- TASK DIRECTIONS: Copy, exactly and without additions, every line in the records below from the one holding "Ricercatori (624, 168)" through the one holding "Imprese (434, 168)", both ends included.

- Data items:
------------------------------------
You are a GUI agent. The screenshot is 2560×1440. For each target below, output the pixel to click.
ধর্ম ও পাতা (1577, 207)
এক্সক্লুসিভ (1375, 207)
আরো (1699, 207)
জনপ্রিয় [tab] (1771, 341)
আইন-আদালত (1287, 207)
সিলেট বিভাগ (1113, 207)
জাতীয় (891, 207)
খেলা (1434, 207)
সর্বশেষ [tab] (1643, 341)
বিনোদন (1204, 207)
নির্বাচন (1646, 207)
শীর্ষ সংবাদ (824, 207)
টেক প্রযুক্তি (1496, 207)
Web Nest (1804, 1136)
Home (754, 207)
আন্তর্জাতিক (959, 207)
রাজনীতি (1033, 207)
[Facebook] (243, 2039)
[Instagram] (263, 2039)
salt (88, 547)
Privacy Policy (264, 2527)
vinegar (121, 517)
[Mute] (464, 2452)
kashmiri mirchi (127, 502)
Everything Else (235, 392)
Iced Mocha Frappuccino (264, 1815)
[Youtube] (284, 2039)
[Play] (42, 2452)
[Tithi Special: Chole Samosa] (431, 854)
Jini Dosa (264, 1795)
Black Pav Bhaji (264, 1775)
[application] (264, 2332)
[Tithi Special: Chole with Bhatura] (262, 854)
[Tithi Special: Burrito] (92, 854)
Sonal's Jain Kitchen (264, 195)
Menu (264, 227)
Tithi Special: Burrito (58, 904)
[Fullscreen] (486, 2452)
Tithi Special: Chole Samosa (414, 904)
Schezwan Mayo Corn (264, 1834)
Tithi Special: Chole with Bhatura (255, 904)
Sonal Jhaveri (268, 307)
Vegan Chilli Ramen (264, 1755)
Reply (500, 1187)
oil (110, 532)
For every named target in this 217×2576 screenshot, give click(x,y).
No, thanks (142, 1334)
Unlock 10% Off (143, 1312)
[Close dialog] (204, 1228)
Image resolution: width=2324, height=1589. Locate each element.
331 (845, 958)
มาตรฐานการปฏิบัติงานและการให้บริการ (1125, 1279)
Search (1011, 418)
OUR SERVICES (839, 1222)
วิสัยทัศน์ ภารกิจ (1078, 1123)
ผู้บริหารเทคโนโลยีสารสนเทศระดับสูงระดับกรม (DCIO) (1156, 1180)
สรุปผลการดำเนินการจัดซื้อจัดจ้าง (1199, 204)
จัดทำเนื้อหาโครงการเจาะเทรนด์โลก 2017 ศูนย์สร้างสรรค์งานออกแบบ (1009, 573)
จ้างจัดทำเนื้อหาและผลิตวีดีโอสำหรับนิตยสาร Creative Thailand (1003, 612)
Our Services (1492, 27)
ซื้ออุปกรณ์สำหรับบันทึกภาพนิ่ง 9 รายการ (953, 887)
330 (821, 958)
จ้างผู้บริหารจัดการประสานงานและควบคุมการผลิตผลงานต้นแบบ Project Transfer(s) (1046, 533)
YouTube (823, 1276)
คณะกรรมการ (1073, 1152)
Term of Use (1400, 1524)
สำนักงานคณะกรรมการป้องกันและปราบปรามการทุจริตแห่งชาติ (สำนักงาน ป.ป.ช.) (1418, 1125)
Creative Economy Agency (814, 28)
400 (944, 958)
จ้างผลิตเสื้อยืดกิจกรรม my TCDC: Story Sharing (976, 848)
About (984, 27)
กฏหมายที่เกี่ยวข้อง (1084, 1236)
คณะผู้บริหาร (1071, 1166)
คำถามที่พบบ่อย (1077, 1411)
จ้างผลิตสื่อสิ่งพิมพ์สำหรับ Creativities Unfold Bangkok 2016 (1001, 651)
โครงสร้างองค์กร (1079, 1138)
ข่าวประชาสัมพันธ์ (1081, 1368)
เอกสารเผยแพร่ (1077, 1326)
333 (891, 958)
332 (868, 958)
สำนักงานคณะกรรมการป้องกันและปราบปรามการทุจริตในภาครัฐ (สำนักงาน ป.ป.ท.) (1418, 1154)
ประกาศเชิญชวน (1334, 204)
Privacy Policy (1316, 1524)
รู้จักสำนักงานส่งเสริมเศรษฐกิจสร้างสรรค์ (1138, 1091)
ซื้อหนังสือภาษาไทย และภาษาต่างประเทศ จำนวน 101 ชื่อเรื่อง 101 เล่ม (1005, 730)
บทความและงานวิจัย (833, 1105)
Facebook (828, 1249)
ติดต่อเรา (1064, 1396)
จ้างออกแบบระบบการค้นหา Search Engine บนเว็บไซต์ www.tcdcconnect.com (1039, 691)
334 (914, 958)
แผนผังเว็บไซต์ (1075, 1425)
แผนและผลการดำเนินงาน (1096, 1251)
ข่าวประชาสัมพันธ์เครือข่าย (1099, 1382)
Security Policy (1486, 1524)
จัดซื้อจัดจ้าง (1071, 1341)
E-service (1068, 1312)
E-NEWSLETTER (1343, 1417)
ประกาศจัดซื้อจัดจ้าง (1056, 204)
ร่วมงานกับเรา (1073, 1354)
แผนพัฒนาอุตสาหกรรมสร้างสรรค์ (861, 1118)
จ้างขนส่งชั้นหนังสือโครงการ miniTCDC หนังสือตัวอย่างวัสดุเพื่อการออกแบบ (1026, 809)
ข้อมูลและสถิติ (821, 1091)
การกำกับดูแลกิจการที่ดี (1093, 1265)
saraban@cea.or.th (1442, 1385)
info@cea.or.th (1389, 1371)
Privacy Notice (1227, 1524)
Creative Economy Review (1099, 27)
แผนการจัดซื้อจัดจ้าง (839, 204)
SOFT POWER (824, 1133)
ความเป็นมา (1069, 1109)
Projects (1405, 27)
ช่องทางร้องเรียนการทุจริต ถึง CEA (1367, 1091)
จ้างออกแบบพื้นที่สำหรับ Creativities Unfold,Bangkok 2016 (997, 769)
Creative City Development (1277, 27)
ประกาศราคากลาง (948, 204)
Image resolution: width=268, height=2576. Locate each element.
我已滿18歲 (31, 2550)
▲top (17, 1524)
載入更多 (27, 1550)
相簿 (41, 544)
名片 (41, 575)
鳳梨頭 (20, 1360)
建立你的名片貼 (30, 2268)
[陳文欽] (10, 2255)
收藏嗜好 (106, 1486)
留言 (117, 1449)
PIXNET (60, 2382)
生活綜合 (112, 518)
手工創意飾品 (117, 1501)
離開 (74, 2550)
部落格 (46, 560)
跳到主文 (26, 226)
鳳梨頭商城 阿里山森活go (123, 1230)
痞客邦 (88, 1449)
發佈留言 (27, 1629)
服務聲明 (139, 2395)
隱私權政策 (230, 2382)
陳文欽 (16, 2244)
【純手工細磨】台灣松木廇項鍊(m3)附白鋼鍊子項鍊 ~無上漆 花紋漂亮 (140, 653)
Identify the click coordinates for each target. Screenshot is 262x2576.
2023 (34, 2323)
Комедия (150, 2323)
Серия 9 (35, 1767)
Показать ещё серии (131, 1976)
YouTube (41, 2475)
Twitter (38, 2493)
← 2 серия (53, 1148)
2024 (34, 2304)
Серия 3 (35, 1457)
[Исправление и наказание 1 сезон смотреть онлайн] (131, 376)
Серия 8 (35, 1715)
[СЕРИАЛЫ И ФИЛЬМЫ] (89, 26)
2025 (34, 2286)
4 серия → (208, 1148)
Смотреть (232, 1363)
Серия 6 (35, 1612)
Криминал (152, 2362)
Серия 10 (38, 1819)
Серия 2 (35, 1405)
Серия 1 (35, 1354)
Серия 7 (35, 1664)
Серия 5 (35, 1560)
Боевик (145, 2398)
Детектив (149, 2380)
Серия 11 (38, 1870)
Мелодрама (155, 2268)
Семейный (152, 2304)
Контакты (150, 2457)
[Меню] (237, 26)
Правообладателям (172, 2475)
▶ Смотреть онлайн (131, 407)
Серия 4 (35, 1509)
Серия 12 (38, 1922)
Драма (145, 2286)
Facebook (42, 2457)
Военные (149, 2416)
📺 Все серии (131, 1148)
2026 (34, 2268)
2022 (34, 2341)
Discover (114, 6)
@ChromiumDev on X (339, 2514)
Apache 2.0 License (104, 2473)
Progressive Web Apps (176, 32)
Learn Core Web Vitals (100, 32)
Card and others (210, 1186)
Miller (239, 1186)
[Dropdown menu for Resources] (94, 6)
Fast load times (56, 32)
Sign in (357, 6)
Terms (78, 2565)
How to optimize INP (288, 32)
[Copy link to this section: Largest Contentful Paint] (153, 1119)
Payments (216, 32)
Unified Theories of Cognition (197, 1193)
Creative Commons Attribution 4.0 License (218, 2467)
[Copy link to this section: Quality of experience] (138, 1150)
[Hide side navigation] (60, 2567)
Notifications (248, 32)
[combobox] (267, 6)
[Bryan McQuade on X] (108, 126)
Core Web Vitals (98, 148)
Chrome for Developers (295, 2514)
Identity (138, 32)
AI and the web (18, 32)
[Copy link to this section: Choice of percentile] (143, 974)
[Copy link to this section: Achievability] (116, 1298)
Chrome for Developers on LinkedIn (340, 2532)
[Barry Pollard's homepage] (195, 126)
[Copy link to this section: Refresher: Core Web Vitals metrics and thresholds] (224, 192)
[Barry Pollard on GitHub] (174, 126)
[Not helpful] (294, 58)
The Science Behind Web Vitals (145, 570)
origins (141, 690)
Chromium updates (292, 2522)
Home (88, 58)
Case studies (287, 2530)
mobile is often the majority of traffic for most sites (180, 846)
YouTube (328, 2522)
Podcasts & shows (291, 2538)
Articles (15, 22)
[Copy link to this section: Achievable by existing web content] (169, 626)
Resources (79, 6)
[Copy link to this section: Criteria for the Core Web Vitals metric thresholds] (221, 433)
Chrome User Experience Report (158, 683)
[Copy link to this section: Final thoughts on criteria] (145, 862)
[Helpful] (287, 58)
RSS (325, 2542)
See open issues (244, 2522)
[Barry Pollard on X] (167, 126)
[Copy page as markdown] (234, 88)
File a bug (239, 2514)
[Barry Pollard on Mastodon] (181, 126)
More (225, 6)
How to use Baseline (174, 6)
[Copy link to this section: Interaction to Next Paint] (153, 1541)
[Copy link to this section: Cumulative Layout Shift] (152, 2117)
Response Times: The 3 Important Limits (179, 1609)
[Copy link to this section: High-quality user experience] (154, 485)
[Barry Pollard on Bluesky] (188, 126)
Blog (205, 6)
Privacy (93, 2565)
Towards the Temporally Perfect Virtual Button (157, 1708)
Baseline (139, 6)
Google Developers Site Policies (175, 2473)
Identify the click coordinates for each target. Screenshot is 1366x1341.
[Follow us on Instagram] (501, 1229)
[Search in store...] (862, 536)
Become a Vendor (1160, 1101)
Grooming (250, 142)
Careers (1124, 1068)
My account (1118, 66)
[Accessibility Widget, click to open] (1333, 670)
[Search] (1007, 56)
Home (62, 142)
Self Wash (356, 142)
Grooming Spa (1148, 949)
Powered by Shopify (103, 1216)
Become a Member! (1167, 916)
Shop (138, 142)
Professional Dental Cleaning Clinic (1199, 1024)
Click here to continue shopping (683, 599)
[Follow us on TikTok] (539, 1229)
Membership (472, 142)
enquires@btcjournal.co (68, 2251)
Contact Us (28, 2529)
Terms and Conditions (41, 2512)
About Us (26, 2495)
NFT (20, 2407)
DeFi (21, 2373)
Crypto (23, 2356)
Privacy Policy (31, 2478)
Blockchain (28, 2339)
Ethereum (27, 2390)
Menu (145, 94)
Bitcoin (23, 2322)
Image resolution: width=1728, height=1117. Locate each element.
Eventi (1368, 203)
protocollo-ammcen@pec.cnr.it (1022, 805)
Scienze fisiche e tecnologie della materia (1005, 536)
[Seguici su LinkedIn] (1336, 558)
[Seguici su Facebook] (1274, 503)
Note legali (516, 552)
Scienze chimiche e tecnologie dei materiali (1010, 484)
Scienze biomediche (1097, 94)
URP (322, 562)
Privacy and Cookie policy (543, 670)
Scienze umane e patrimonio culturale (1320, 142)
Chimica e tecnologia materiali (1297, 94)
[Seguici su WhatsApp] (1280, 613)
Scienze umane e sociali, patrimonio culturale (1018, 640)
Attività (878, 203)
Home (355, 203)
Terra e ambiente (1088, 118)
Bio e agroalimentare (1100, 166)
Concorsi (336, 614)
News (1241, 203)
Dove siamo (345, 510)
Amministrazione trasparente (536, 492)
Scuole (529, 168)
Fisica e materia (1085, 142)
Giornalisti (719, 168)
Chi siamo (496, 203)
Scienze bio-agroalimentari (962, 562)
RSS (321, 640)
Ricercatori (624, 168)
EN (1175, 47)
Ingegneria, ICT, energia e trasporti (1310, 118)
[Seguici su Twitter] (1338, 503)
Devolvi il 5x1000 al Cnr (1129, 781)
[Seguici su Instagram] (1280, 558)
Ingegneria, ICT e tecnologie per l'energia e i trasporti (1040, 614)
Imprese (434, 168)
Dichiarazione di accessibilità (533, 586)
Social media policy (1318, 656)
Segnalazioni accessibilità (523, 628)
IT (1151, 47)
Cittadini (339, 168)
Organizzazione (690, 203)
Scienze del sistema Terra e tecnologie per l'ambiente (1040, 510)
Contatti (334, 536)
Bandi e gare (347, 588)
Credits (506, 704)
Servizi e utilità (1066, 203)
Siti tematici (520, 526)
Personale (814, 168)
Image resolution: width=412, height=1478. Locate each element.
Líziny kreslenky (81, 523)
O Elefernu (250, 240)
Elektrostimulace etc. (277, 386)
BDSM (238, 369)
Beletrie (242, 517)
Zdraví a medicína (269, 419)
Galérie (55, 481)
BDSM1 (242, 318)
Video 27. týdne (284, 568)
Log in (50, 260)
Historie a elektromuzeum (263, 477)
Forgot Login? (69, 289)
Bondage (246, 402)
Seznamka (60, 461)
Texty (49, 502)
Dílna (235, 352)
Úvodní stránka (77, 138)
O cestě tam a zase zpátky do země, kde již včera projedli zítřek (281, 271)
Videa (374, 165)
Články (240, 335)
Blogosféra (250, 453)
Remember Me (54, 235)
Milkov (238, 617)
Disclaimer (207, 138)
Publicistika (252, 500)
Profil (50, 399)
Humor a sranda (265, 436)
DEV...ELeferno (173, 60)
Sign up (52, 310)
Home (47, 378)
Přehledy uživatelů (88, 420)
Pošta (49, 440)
------------------------------------
- RESULT OF THIS EXERCISE:
Ricercatori (624, 168)
EN (1175, 47)
Ingegneria, ICT, energia e trasporti (1310, 118)
[Seguici su Twitter] (1338, 503)
Devolvi il 5x1000 al Cnr (1129, 781)
[Seguici su Instagram] (1280, 558)
Ingegneria, ICT e tecnologie per l'energia e i trasporti (1040, 614)
Imprese (434, 168)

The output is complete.